Source |
Sunday in the Park
I find I am bombarded right now with messages about things I’m supposed to want to buy, either for myself, or for others. So many catalogs in the mail, I am embarrassed to leave the post office with a new stack, daily. On television, I am reminded, the measure of my worth will be affirmed if a loved one showers me with diamonds in a box or a bow on a Lexus in the driveway. If I buy into this line of thinking, I succumb to great anxiety, fairly certain I will not ever be worthy enough.
If however, I look at gifts that come unbidden and somewhat less tangible I find it has been a rich few weeks. It started the night I came home from work and found, in my driveway, a brand new garbage can! This may not thrill everyone, I understand, but for months my plastic receptacle had suffered one indignity after another. First the top came off, then a wheel. I would drag the topless one legged can to the street each week, determined to call and ask for a replacement. The garbage man would have his mechanical arm pick it up, empty it and crash it back to the street each week. So the night I came home and found the lidded, double wheeled can, I was ever so happy. I wondered which of my neighbors had tired of watching me drag the thing in and out each week and had engineered the new receptacle.
The following week I met the garbage man as he drove up and told him to be sure to take the old can away. I puffed up a bit and pointed to the obvious, "I have a new can." He nodded and shouted out over the roar of his truck, "I know, I brought you one last week. Just call if you need another. I’m happy to help you." I thanked him, sheepishly, and he drove off with a big wave and smile.
The garbage man, whose title is no doubt, a waste removal engineer, happily, without reminders, just did his job, pro-actively. I considered it the gift of the week. But there was more. On a Sunday, I was shopping in the store formerly known as Dan’s and though it was in the middle of prime football viewing time, I ran into a couple of folks I know, though not very well. I shopped and exchanged pleasantries and checked out and headed to my car. There on my windshield were, tucked under the wiper, a dozen roses such a pale pink they almost looked white. I looked around for the giver but there was no one in sight. For days I pondered which of the folks at the market might have gifted me and then I had a terrible thought, what if they had put them on the wrong car. What if the roses were never intended for me in the first place. Silly girl, I told myself, none of those people left you flowers.
Later in the week, I attended a large social function and a kind young man I know came up to me with his girlfriend and asked if he’d picked the right car. I had no idea what he was talking about until I remembered the flowers. I thanked him for the unexpected kindness and the flowers. By now I was on a roll.
When it first snowed a few weeks ago, I mean really snowed, I heard a bit of neighborhood commotion upon waking. Dueling snow blowers and shovels a blazin’. I live among men who love their tools. When I was ready to leave my house I was surprised to find not only my walkway cleared, but also my driveway and the remaining flat stones that had summered on my driveway waiting to become another garden path had been moved. No one has yet ‘fessed up to snow clearing but I have my suspicions. I will drop off bottles of something tasty at two houses this week, just as a kind of offering for my local snow gods.

Listed records |
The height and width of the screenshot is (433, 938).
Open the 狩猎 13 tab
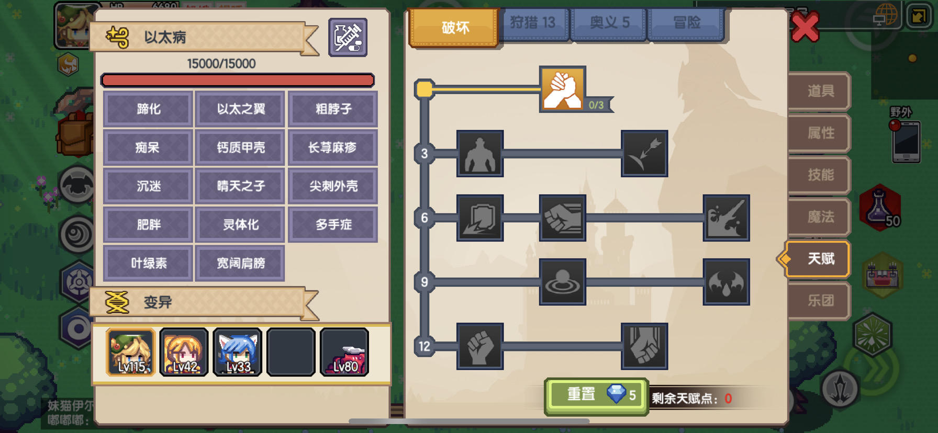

==

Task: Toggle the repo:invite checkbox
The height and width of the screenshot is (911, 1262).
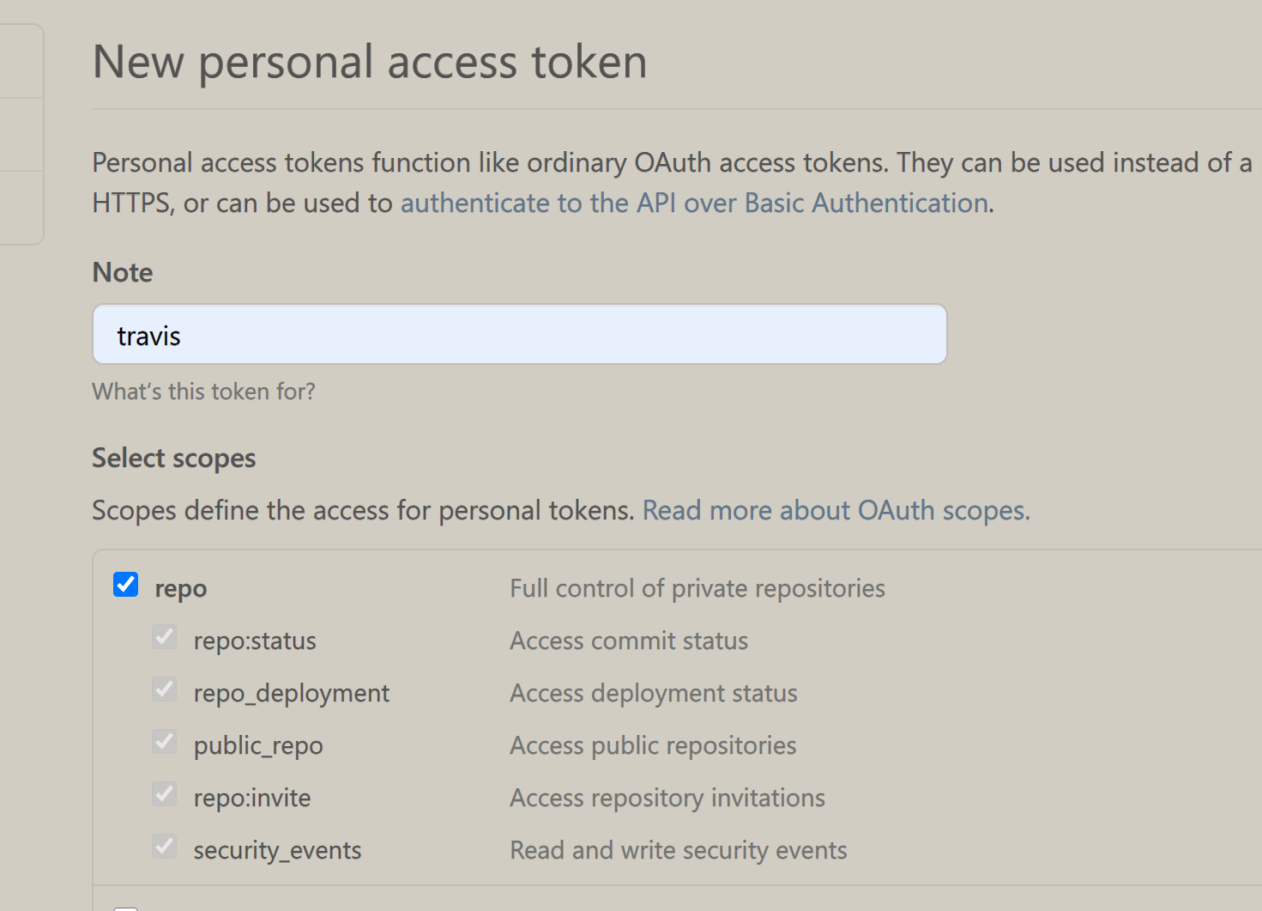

Problems to work on |
• 1. In the essay about unexpected gifts, where did the roses turn up?
• 2. List every unbidden gift described in the essay about unexpected gifts, and name the giver of each when the essay names one.

Solution list |
• 1. Tucked under the wiper on the windshield of the car in the parking lot of the store formerly known as Dan's.

• 2.
- A brand new garbage can with a lid and two wheels, brought by the garbage man.
- A dozen roses of a pink so pale they almost looked white, left by a kind young man the writer knows.
- A cleared walkway and driveway after the first real snow, with the flat stones on the driveway moved. No one has admitted to doing it.